Wikipedia is provided as an example. Example code can be found in <DICE>/database-specific/wikipedia.

To get access to DICE library functions, add an import statement like the following:

sys.path.insert(0, "%s/../../lib" % os.path.dirname(sys.argv[0]))
import dice

DICE module ~ common functions

dice.associate_document_with_concept(concept, term, document_identifier)

Write the given concept, term, and document_identifier to a csv file so that we can keep track in the extract step of what concepts and terms introduced a document into the dataset.

A document_identifier can appear multiple times in the pairing document.

dice.check_pairing_doc_exists()

Provides an way to error out if the pairing document is not present

Returns: True if present, False otherwise

dice.gen_document_terms_map(database_prefix='-')

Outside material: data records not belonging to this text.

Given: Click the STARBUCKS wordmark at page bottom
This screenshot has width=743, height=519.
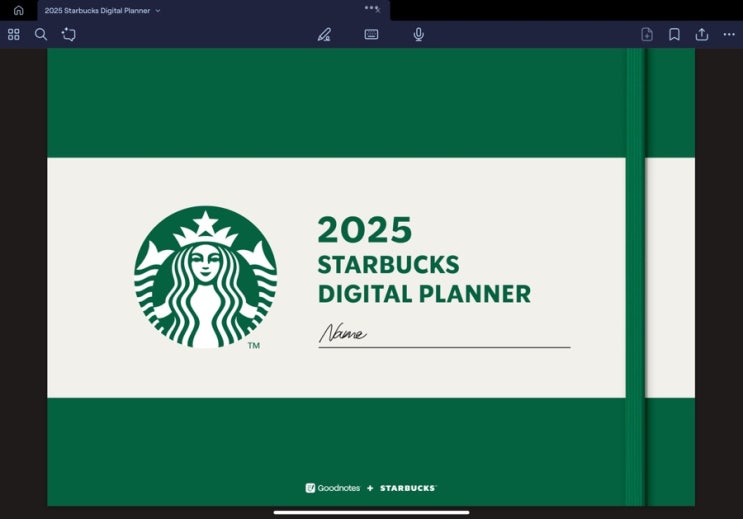Looking at the screenshot, I should pos(407,488).
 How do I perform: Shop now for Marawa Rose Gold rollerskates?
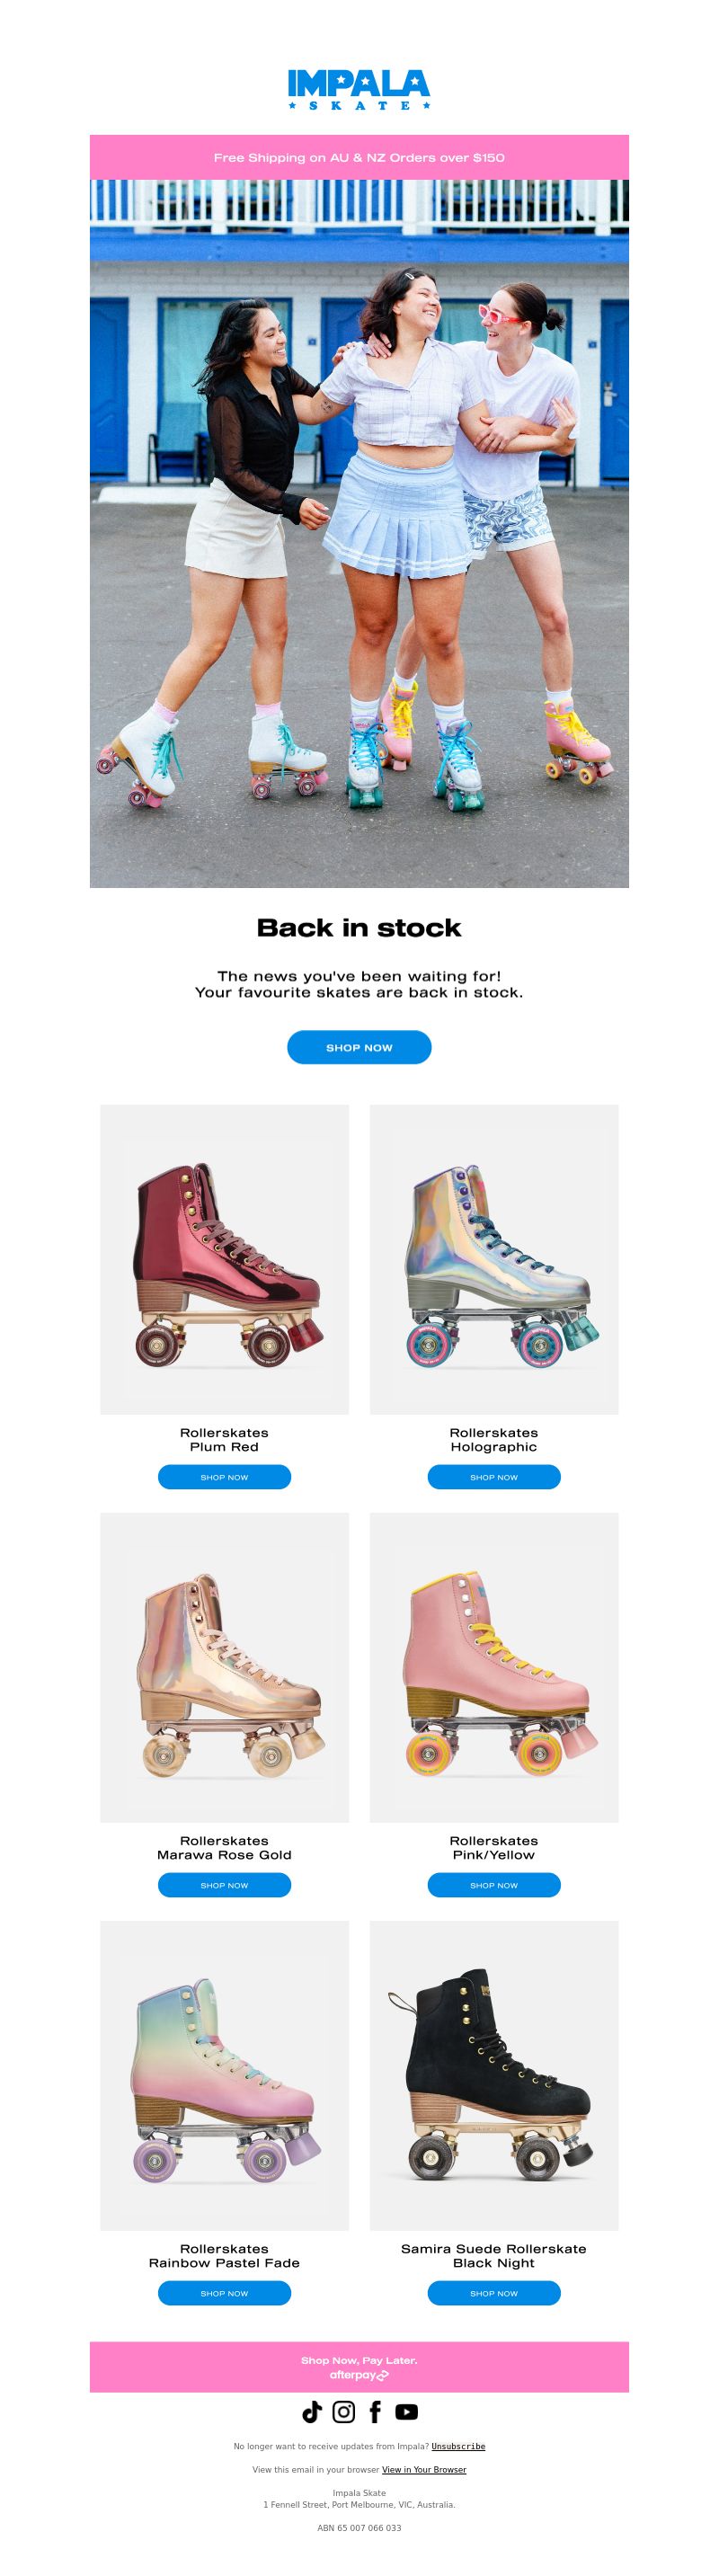[x=224, y=1885]
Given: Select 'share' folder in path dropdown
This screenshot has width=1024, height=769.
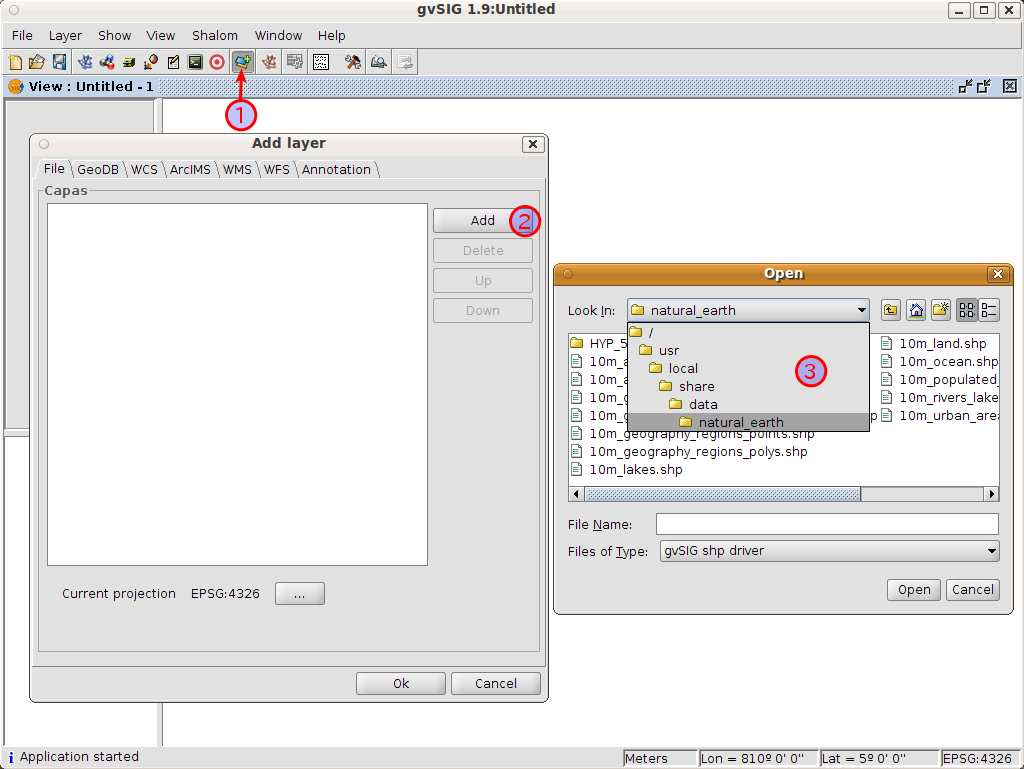Looking at the screenshot, I should [696, 386].
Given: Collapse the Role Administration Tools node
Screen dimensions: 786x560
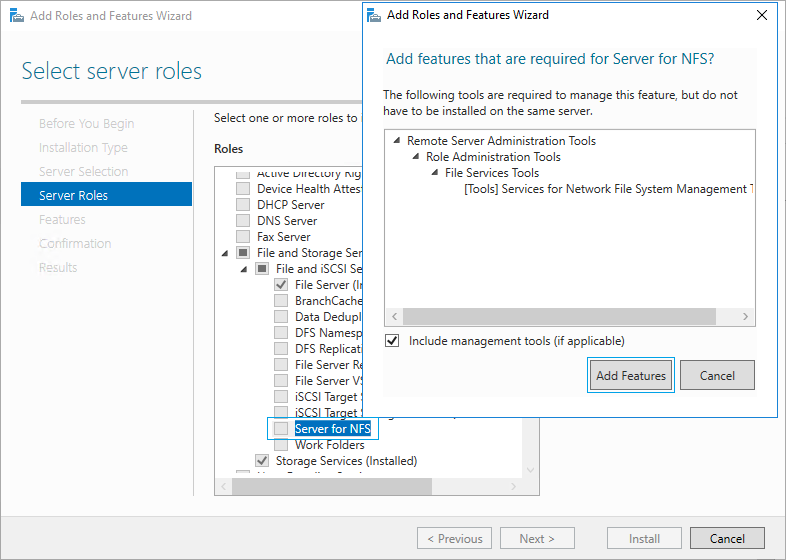Looking at the screenshot, I should point(416,157).
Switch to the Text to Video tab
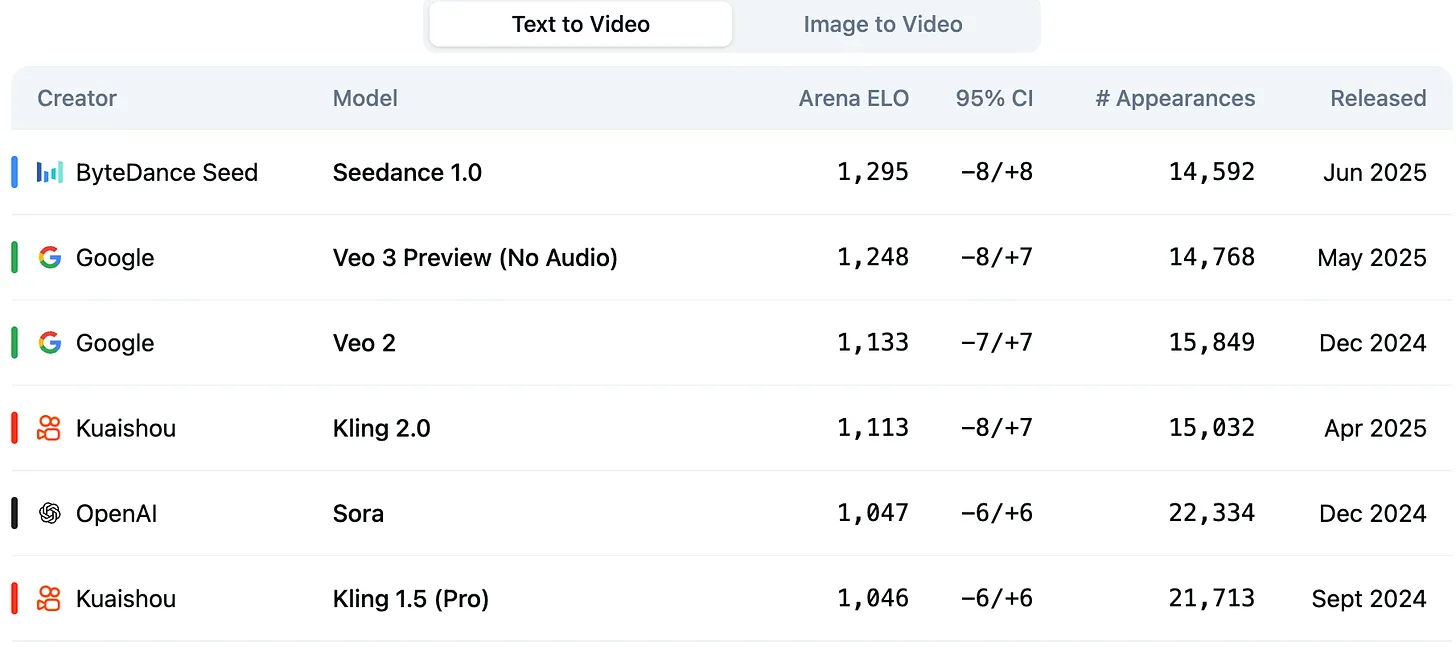 click(581, 24)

generate a map of terms associated with each document.

Params : database_prefix: e.g. “wikipedia-“

This function will look through _DICE_CONCEPT_TERM_DOCUMENT_PAIRINGS to find entries relevant to the database given by database_prefix.

Returns: document_terms: a dictionary
key: document_id

value: list of terms associated with the document

dice.get_concept()

Return the concept for the current run

dice.get_default_delay()

Return how long to wait in between downloading articles

Returns: 1

dice.get_term()

Return the term for the current run

dice.start_NER_server(port=8080)

Calls a wrapper script to start up Stanford NER in the background

dice.url_escape_query(term)

If the term given has spaces, wrap the term in double quotes. Next, run the term though urllib2.quote.

The value returned is useful for submitting an escaped value to a form.